In one embodiment according to the invention, the concentration of the solution 1 is between 1.0U/ml and 1.5U/ml; preferably 1.25U/ml.
In one embodiment according to the invention, the concentration of said solution 3 is comprised between 1.5mg/ml and 3.0 mg/ml; preferably 1.5 mg/ml.
In one embodiment according to the invention, said factor x is a human or bovine coagulation factor.
In one embodiment according to the invention, the chromogenic substrate is a short peptide containing a p-nitroanilide group (ρ NA) or its hydrochloride.

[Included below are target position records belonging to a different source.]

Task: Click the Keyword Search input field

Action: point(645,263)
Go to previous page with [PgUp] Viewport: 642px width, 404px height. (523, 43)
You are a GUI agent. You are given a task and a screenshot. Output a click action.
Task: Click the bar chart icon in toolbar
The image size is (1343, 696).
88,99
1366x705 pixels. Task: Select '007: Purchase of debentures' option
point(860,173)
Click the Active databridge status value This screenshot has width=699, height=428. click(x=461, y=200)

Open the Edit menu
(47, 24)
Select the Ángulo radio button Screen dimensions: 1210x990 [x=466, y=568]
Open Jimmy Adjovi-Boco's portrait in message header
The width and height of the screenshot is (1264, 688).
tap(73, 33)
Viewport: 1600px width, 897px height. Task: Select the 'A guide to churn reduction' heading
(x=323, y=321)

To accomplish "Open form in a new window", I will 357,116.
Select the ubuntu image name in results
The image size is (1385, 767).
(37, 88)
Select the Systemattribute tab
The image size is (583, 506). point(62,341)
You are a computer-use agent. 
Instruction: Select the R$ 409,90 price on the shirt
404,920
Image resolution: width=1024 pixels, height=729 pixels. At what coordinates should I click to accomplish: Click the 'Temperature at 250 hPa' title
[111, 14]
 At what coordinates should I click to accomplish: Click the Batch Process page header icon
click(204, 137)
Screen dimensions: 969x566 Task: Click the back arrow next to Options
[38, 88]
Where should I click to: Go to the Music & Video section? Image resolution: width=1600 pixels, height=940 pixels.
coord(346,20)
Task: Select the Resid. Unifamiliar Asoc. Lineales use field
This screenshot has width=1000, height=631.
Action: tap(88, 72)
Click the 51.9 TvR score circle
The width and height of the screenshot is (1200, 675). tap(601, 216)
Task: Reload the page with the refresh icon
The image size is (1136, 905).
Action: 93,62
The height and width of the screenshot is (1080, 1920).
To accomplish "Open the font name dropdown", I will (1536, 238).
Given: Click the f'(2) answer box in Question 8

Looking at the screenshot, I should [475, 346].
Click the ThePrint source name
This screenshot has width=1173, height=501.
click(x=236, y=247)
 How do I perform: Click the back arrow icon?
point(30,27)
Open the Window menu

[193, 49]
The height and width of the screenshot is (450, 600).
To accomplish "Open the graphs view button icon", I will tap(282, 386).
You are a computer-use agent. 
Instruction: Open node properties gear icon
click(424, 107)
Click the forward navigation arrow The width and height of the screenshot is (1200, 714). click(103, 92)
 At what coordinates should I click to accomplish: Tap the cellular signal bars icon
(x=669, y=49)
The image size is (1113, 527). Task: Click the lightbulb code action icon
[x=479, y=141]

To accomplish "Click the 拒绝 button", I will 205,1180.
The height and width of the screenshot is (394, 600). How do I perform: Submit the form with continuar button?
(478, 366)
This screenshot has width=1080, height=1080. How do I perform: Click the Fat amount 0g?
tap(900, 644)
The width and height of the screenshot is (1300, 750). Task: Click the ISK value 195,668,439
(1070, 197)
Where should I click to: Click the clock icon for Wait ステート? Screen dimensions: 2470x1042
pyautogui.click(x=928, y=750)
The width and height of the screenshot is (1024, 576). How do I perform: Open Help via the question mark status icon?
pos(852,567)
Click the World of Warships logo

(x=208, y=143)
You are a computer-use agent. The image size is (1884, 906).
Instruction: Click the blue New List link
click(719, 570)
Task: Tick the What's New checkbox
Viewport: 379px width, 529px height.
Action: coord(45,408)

In one embodiment according to the invention, the factor X activator is derived from snake venom.
In one embodiment according to the invention, the snake venom is selected from one or more of Agkistrodon halys venom, Agkistrodon Halys venom and Vipera pernicialis venom.
The inventor finds that under the condition of sufficient amounts of the coagulation factor X and the chromogenic substrate, the production amount of the p-nitroaniline is only related to the amount of the coagulation factor X activator, and has better linear correlation, and the correlation coefficient R is more than or equal to 0.99. The method has good repeatability, and the RSD is 2.1%. The intermediate precision and the durability are better, and the method comprises that the RSD of different testers is 2.8%, the RSD of chromogenic substrates of different manufacturers is 2.2%, the RSD of blood coagulation factor X of different manufacturers is 6.8%, and the RSD of ultraviolet spectrophotometer of different manufacturers is 2.6%. The recovery of this process was 100.2%. Therefore, the method can accurately and stably test the potency of the blood coagulation factor X activator, is obviously superior to a plasma substrate method and an external standard method of F Xa and F Xa standard products, can provide accurate clinical dosage, and improves the safety and effectiveness of clinical medication.
Drawings
FIG. 1 is a linear plot of the reciprocal of the dilution factor of FXA versus the concentration of rho NA in the determination of the concentration of FXA test.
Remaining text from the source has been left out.